LiZero introduces a Lipschitz-based adaptive UCT for MCTS, enabling efficient lifelong planning in non-stationary environments, significantly improving convergence speed over existing methods.

Contribution

The paper proposes LiZero with a novel adaptive UCT that transfers knowledge across tasks considering Lipschitz continuity, advancing lifelong MCTS in non-stationary settings.

Findings

LiZero achieves 3-4x faster convergence to optimal rewards.

The adaptive UCT effectively transfers knowledge between tasks.

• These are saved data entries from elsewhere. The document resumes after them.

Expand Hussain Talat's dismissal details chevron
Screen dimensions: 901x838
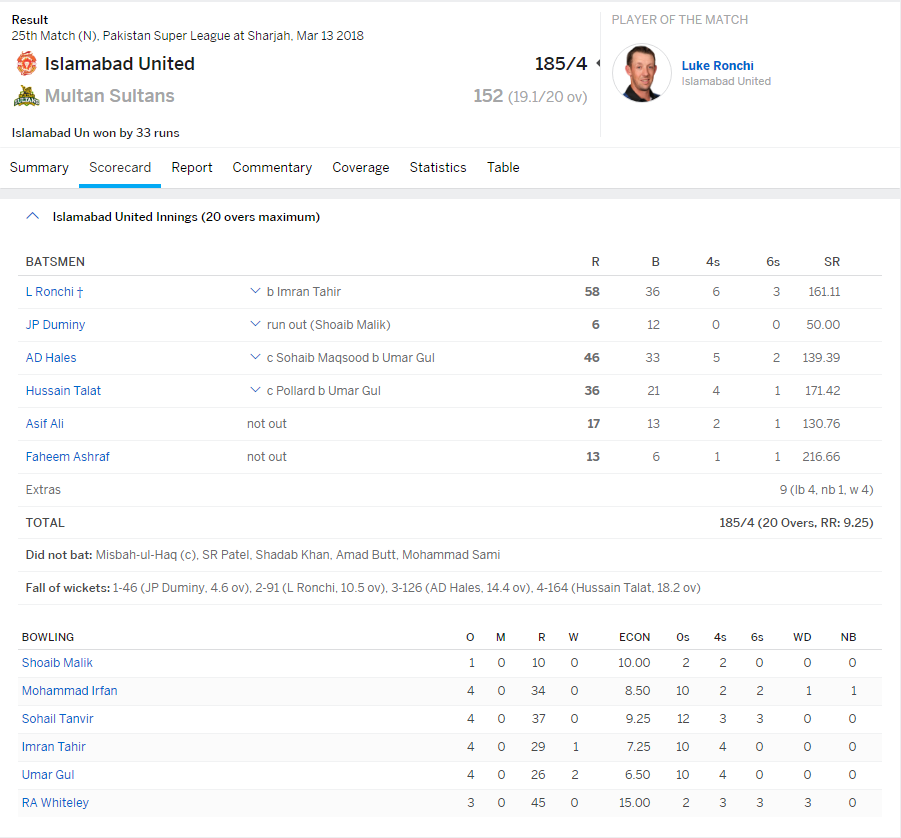click(x=255, y=391)
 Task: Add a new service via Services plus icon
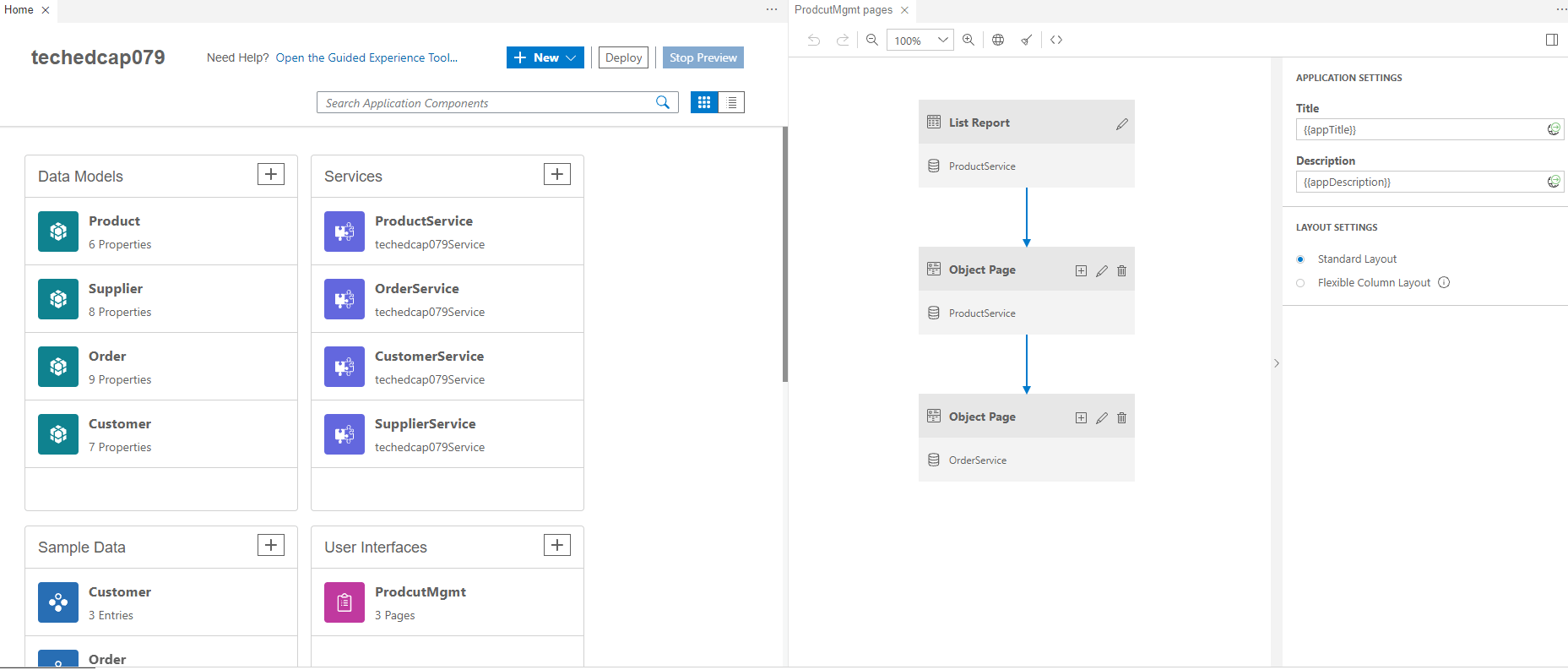coord(556,174)
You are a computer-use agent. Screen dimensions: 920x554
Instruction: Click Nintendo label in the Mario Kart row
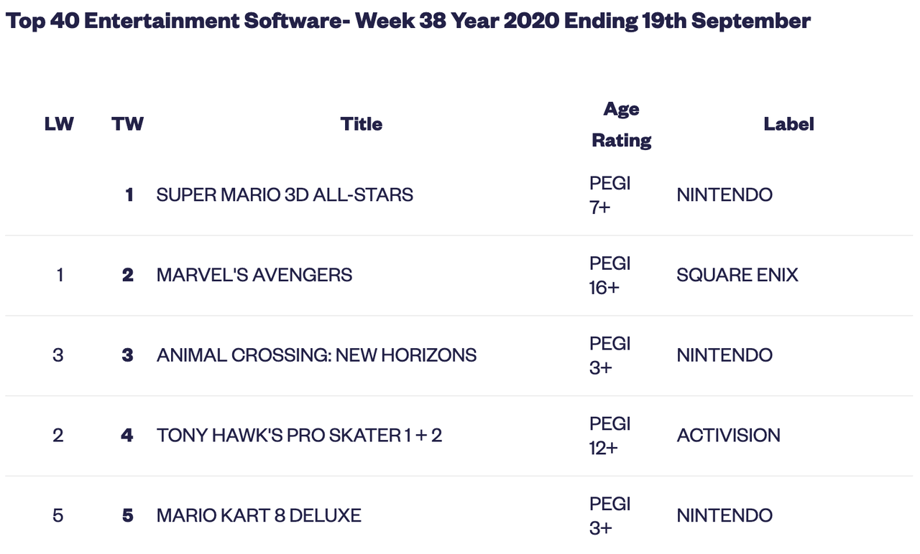[x=724, y=515]
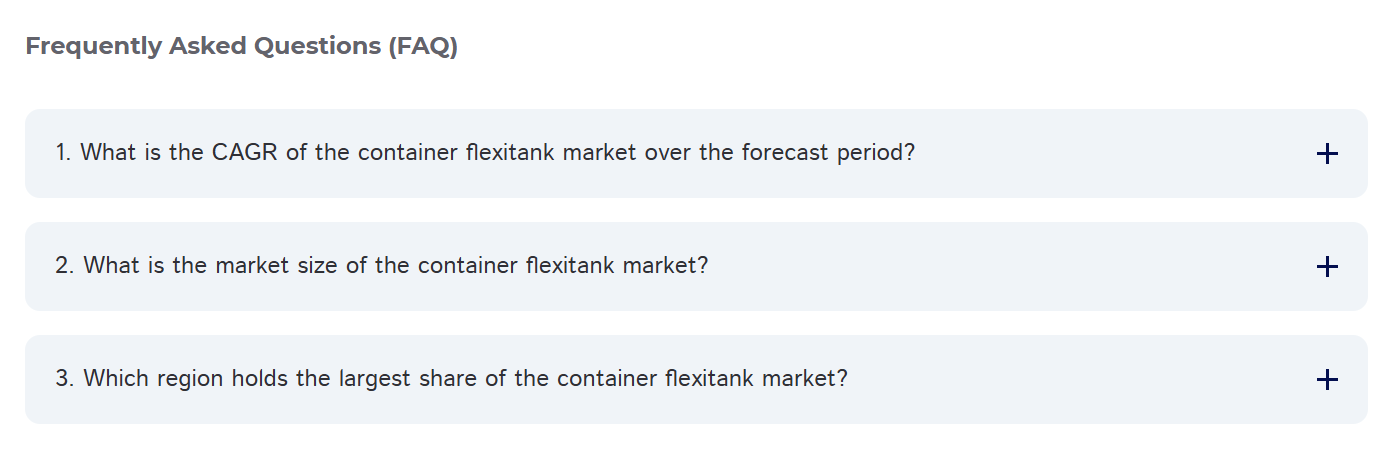Open the question "What is the market size"
1386x462 pixels.
click(381, 267)
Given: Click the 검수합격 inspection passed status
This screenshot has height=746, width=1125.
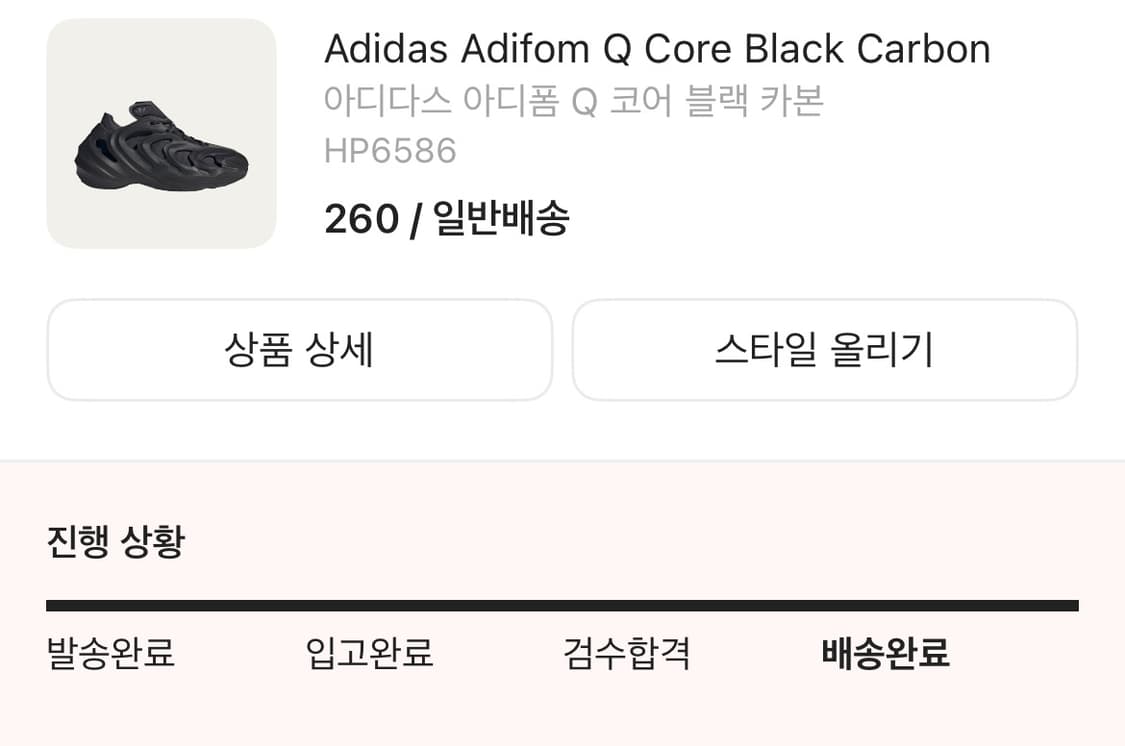Looking at the screenshot, I should pyautogui.click(x=629, y=653).
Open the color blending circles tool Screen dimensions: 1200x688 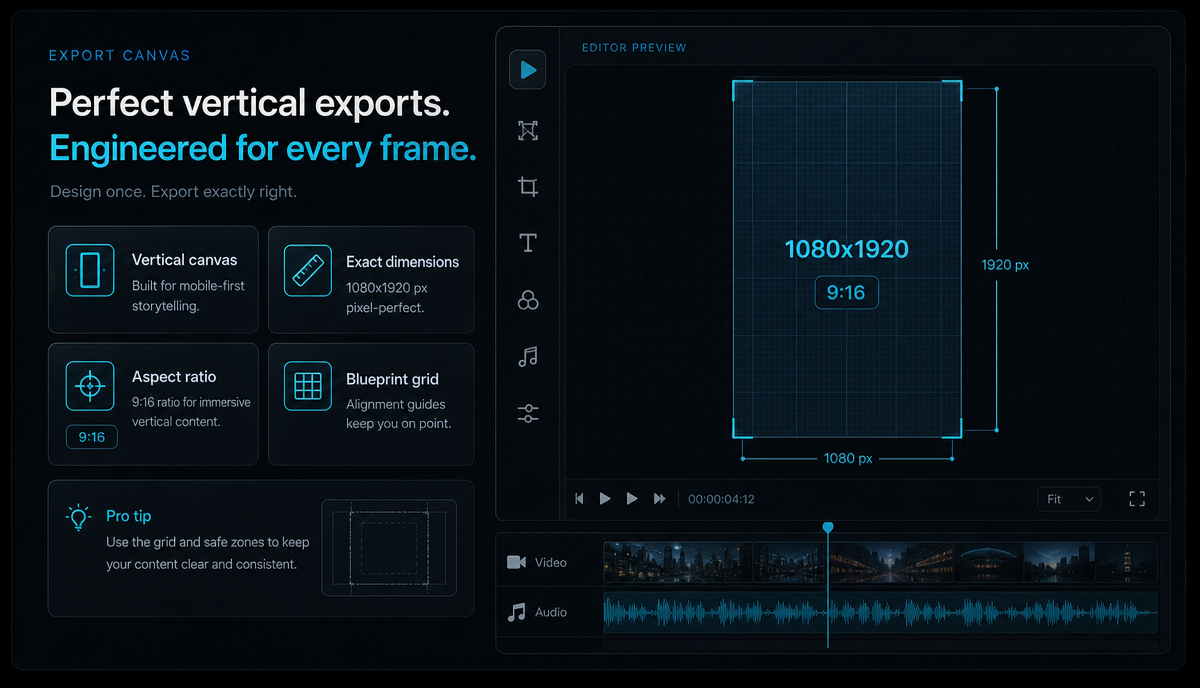point(528,299)
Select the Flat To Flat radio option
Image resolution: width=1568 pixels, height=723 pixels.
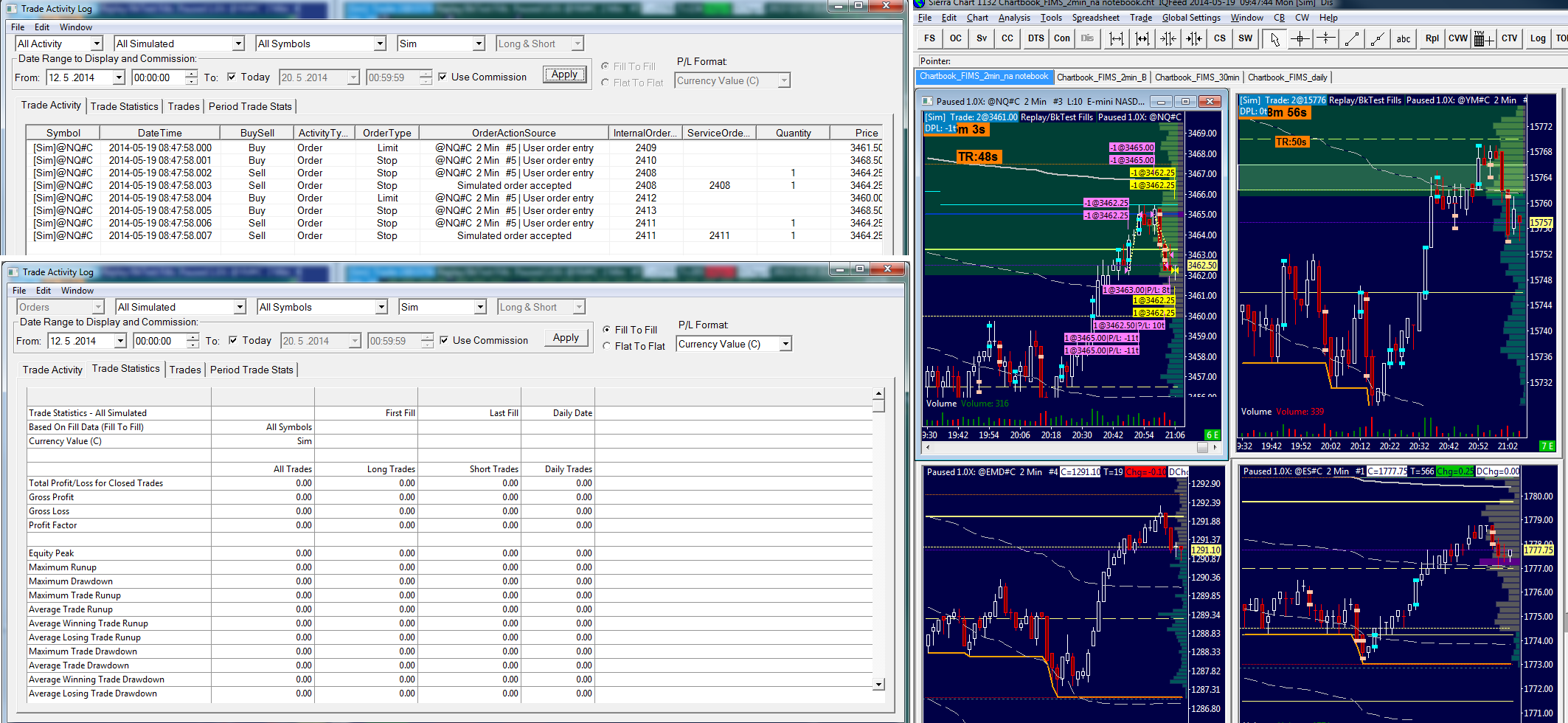click(606, 346)
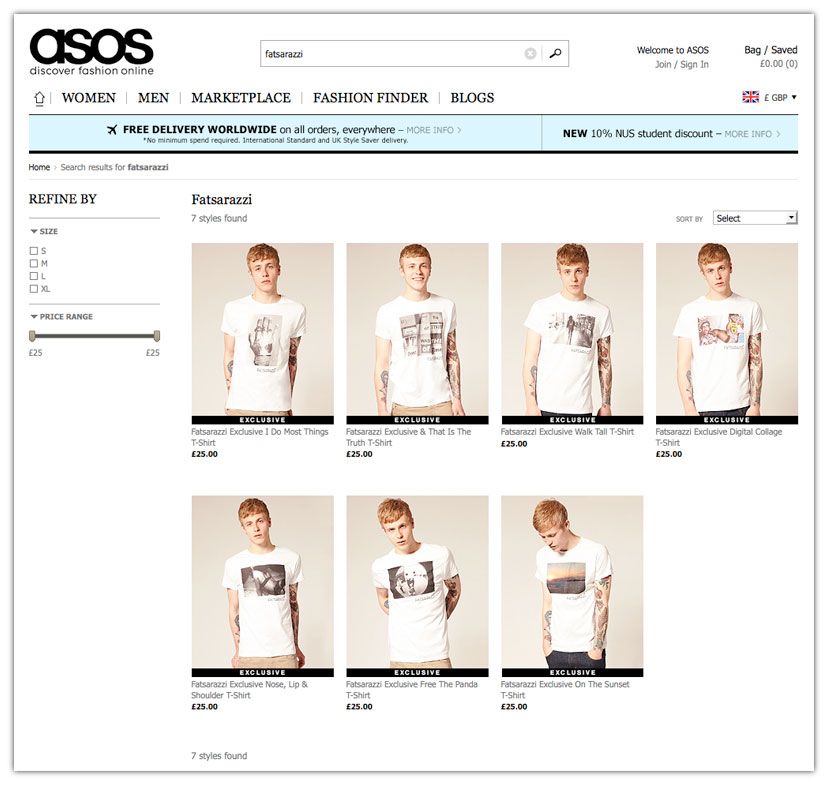Click the magnifying glass search icon
The height and width of the screenshot is (785, 828).
(x=555, y=53)
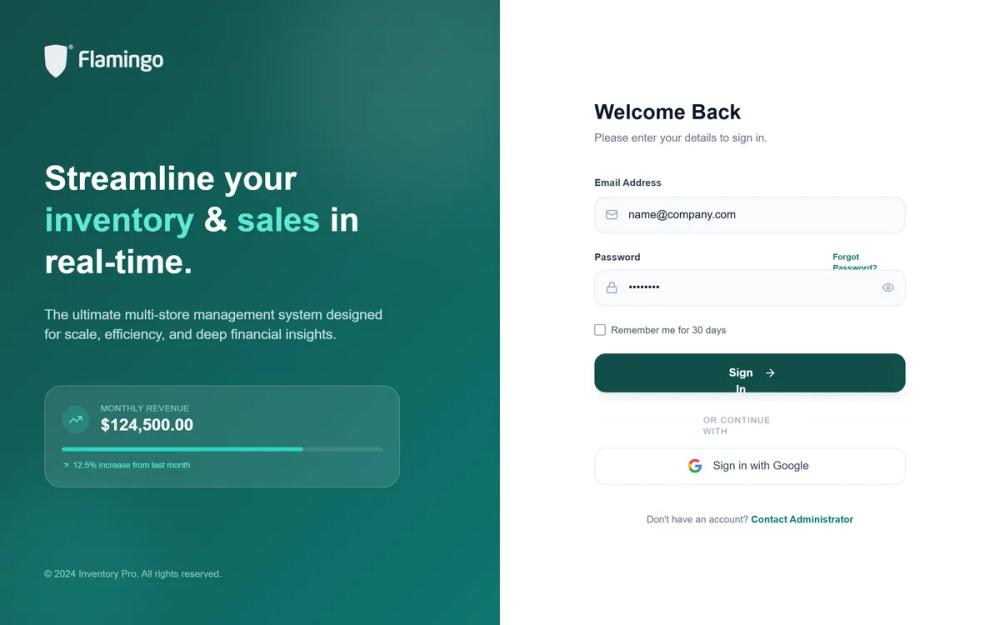Open the Forgot Password link

(x=855, y=261)
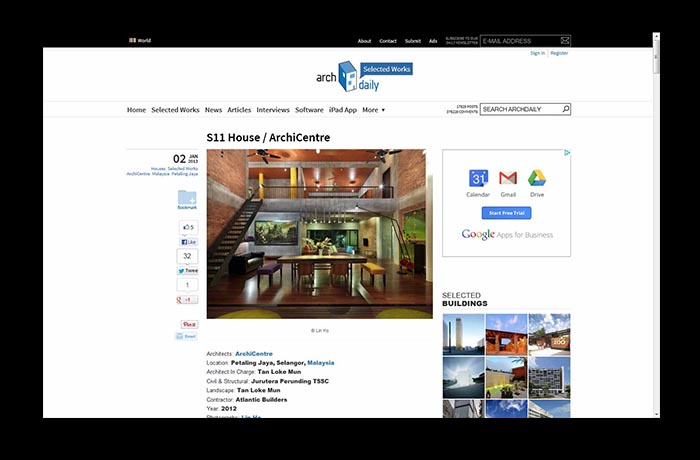Focus the Search ArchDaily input field

click(518, 109)
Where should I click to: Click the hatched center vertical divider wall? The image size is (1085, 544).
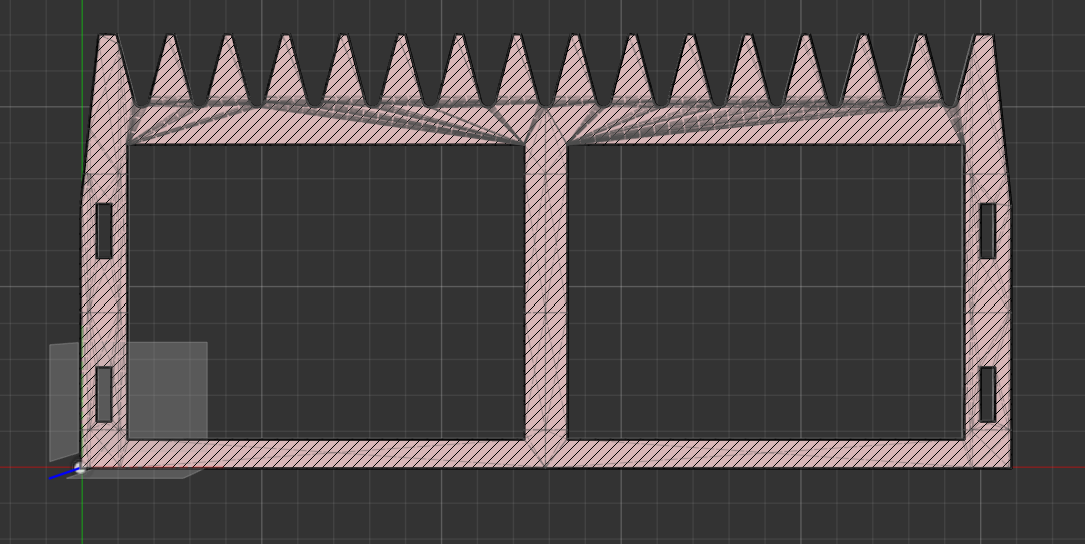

The algorithms are computationally efficient with characterized error bounds.

Abstract

Monte Carlo Tree Search (MCTS) has proven highly effective in solving complex planning tasks by balancing exploration and exploitation using Upper Confidence Bound for Trees (UCT). However, existing work have not considered MCTS-based lifelong planning, where an agent faces a non-stationary series of tasks -- e.g., with varying transition probabilities and rewards -- that are drawn sequentially throughout the operational lifetime. This paper presents LiZero for Lipschitz lifelong planning using MCTS. We propose a novel concept of adaptive UCT (aUCT) to transfer knowledge from a source task to the exploration/exploitation of a new task, depending on both the Lipschitz continuity between tasks and the confidence of knowledge in in Monte Carlo action sampling. We analyze LiZero's acceleration factor in terms of improved sampling efficiency and also develop efficient algorithms to compute aUCT in an online fashion by both data-driven and model-based approaches, whose sampling complexity and error bounds are also characterized. Experiment results show that LiZero significantly outperforms existing MCTS and lifelong learning baselines in terms of much faster convergence (3$\sim$4x) to optimal rewards. Our results highlight the potential of LiZero to advance decision-making and planning in dynamic real-world environments.